> _Data entries_
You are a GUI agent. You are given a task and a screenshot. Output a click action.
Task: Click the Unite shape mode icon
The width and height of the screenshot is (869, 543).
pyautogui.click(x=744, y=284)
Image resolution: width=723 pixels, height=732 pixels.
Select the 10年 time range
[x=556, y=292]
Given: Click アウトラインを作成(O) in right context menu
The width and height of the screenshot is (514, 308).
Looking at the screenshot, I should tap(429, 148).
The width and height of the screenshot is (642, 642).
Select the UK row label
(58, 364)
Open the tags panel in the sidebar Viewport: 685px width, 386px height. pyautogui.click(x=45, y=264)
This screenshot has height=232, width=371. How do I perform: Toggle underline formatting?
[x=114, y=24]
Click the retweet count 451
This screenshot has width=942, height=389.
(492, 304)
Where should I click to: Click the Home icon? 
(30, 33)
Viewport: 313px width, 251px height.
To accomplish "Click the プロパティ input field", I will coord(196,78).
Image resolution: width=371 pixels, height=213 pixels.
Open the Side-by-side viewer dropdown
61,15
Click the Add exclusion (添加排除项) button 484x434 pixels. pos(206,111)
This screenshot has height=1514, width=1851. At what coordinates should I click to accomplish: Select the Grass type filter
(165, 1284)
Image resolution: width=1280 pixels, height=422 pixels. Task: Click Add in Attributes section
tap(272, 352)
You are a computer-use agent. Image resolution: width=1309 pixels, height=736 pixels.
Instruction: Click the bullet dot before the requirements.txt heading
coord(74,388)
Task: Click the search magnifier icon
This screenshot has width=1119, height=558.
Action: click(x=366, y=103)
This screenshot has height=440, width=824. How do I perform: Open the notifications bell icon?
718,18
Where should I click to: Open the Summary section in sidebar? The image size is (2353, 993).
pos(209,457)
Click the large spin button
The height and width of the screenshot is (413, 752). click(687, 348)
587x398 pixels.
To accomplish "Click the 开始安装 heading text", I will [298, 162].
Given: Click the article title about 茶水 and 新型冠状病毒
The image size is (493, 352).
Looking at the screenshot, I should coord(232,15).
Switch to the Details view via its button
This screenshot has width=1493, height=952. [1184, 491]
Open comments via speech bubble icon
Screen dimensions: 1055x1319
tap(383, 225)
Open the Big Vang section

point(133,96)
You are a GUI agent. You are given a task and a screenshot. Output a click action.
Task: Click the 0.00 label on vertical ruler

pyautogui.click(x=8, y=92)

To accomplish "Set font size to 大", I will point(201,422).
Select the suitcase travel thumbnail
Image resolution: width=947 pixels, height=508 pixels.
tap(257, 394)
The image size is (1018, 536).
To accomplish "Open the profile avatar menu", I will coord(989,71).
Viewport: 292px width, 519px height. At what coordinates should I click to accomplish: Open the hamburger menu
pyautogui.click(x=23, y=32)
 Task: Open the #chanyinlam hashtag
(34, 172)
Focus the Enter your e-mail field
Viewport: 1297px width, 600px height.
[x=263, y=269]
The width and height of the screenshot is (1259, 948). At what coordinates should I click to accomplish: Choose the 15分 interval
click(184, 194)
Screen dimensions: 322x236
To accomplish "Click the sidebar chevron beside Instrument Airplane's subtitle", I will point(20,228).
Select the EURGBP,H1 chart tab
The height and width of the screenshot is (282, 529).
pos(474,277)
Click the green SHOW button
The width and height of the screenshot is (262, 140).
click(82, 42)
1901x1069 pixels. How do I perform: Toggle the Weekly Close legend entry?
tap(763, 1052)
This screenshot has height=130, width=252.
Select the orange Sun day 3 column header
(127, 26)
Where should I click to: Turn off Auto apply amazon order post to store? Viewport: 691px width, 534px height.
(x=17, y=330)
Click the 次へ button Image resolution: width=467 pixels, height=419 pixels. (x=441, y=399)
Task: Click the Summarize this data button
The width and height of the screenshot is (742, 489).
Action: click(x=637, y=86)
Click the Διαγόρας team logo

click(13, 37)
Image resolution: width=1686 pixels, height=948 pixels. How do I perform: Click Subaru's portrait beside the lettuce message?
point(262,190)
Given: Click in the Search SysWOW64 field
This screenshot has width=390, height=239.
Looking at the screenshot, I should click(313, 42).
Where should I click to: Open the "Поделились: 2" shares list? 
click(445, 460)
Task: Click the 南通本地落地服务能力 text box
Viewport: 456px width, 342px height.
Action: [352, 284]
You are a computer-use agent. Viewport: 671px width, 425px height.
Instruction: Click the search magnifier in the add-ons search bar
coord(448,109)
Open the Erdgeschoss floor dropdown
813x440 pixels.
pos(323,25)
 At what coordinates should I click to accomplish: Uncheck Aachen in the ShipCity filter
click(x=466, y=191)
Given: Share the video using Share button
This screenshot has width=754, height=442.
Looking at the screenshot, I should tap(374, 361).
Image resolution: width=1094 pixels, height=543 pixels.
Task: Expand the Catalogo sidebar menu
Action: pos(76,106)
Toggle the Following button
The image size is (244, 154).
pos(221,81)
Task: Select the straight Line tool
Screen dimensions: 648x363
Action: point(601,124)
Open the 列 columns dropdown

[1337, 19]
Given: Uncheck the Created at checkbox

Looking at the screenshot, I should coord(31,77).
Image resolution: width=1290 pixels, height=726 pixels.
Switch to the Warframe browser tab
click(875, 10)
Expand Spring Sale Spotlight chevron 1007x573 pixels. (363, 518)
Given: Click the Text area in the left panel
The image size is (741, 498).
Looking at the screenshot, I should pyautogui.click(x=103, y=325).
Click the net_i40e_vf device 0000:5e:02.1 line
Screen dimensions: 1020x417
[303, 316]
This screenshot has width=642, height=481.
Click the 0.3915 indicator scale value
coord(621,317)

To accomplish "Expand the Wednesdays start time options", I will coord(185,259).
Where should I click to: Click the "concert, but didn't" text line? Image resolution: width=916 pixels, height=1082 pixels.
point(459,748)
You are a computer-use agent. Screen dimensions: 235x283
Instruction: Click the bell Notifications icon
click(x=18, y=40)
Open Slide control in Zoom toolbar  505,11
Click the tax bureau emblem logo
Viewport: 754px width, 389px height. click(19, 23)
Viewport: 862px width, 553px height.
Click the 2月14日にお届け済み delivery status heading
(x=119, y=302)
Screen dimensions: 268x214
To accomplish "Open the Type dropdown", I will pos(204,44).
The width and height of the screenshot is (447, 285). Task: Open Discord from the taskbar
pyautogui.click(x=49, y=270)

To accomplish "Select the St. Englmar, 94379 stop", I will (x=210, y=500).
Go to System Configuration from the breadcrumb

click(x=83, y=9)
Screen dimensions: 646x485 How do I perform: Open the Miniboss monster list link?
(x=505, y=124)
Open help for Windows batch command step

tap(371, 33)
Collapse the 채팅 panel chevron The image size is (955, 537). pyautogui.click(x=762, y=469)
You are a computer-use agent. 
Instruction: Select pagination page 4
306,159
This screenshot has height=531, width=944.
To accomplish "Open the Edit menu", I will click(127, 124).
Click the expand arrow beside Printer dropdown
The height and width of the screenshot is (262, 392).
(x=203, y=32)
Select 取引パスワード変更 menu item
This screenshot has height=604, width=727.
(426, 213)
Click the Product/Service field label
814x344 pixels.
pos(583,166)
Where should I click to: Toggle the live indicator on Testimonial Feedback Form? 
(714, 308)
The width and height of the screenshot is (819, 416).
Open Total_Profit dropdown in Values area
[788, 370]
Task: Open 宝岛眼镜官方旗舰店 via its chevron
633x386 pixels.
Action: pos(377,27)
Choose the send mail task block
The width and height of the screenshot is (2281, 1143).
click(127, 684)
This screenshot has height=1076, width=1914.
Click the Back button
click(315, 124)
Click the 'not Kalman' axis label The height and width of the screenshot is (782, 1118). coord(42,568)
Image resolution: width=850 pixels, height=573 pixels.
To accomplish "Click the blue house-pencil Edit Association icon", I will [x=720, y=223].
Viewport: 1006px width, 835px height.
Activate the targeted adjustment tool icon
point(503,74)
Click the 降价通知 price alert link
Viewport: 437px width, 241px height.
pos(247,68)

> _TASK INSTRUCTIONS_
Rewrite the part that opens with the line containing "Task: Click the search magnifier icon" and closes with the line containing "I will point(201,422).". Replace "speech bubble" with "chat bubble" and keep everything else identical.

> _ANSWER TO THIS EXERCISE_
Task: Click the search magnifier icon
This screenshot has width=1119, height=558.
Action: click(x=366, y=103)
This screenshot has height=440, width=824. How do I perform: Open the notifications bell icon?
718,18
Where should I click to: Open the Summary section in sidebar? The image size is (2353, 993).
pos(209,457)
Click the large spin button
The height and width of the screenshot is (413, 752). click(687, 348)
587x398 pixels.
To accomplish "Click the 开始安装 heading text", I will [298, 162].
Given: Click the article title about 茶水 and 新型冠状病毒
The image size is (493, 352).
Looking at the screenshot, I should coord(232,15).
Switch to the Details view via its button
This screenshot has width=1493, height=952. [1184, 491]
Open comments via chat bubble icon
Screen dimensions: 1055x1319
tap(383, 225)
Open the Big Vang section

point(133,96)
You are a GUI agent. You are given a task and a screenshot. Output a click action.
Task: Click the 0.00 label on vertical ruler

pyautogui.click(x=8, y=92)

To accomplish "Set font size to 大", I will point(201,422).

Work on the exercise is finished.